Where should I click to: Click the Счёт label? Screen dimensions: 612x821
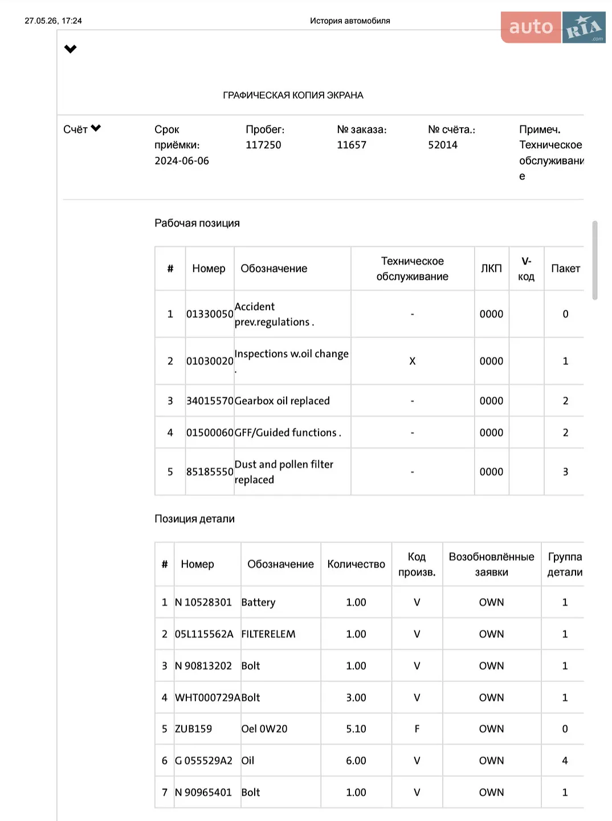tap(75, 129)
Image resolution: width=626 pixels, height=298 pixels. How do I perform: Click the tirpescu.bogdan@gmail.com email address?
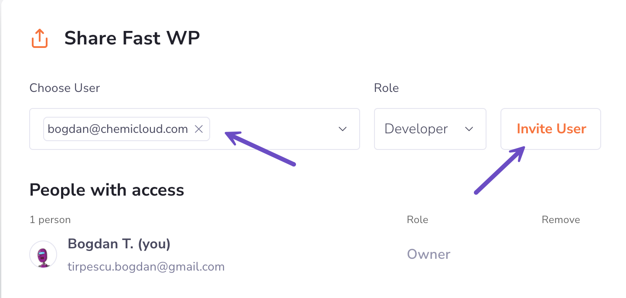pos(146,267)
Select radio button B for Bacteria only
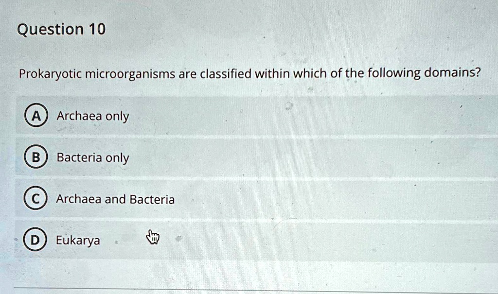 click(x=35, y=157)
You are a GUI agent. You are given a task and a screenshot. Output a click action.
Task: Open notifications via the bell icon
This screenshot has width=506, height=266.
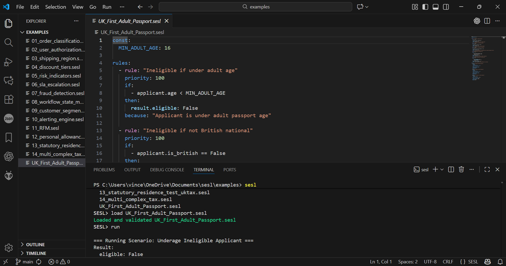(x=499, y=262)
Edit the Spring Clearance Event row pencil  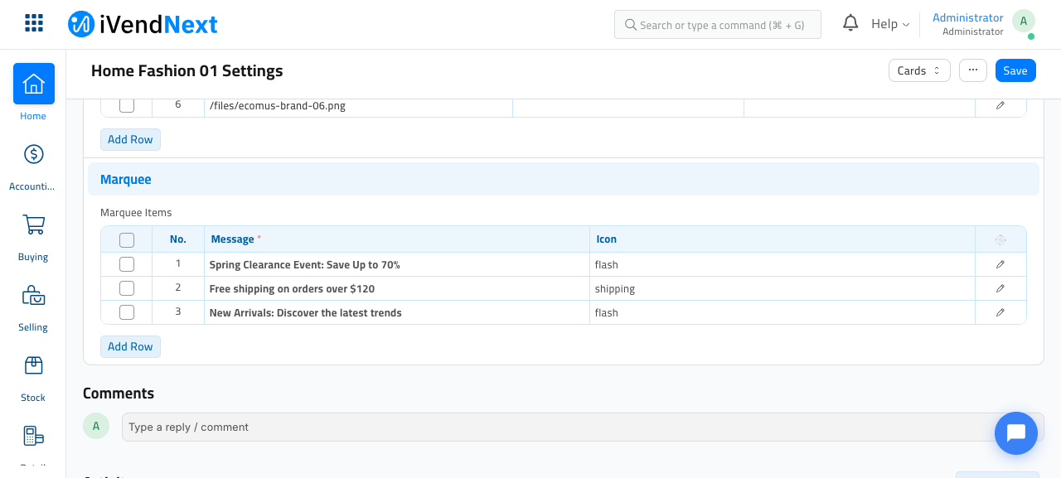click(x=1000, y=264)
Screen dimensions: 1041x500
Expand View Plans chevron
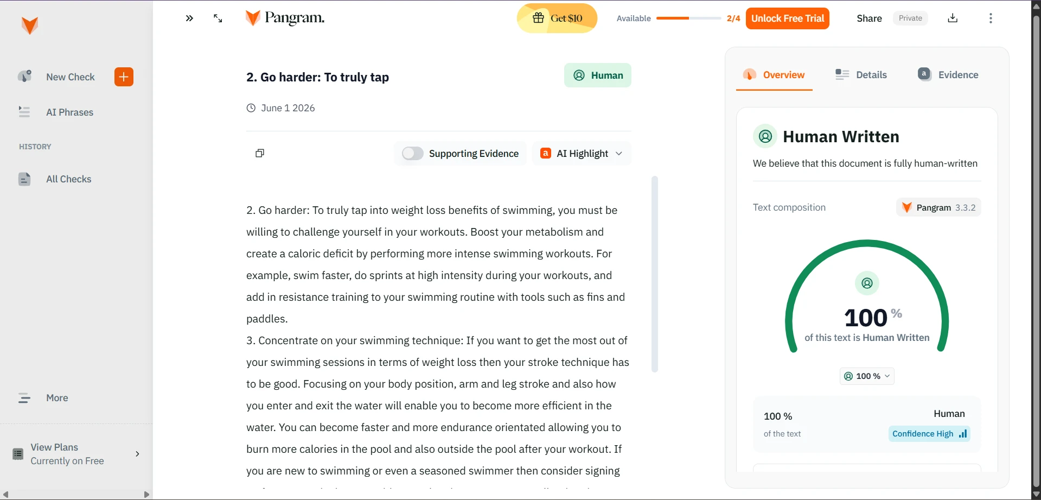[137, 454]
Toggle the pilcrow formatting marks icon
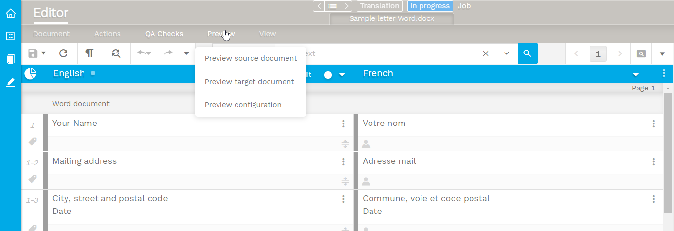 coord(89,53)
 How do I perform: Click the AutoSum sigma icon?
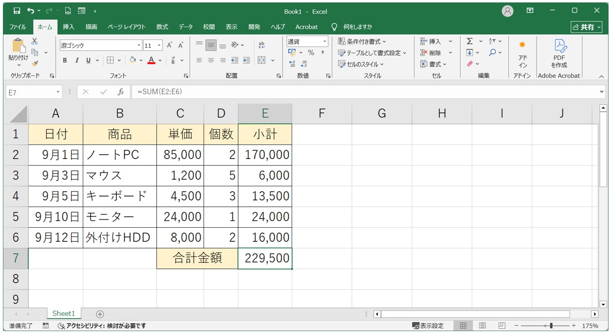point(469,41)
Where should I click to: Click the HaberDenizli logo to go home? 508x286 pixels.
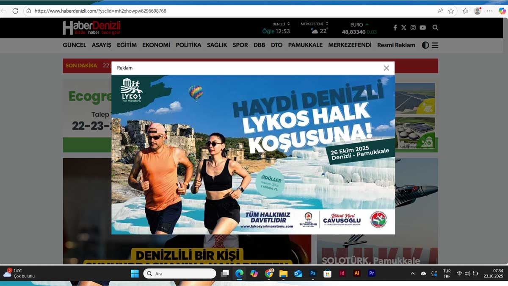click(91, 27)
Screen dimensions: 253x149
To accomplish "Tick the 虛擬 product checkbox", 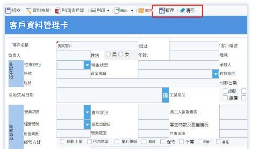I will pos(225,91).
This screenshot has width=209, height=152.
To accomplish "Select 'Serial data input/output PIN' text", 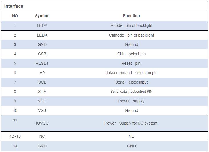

Exercise brief> Output only the stretch above from the line with "Image resolution: width=626" through the line with "Task: Open notifications via the bell icon", reproduced exactly. Exclude pictures.

Solved exercise>
Image resolution: width=626 pixels, height=298 pixels. How do I perform: Click the tirpescu.bogdan@gmail.com email address?
pos(146,267)
Select radio button B for Bacteria only
 click(x=35, y=157)
You are a GUI agent. You are given a task and a screenshot. Output a click action.
Task: Open notifications via the bell icon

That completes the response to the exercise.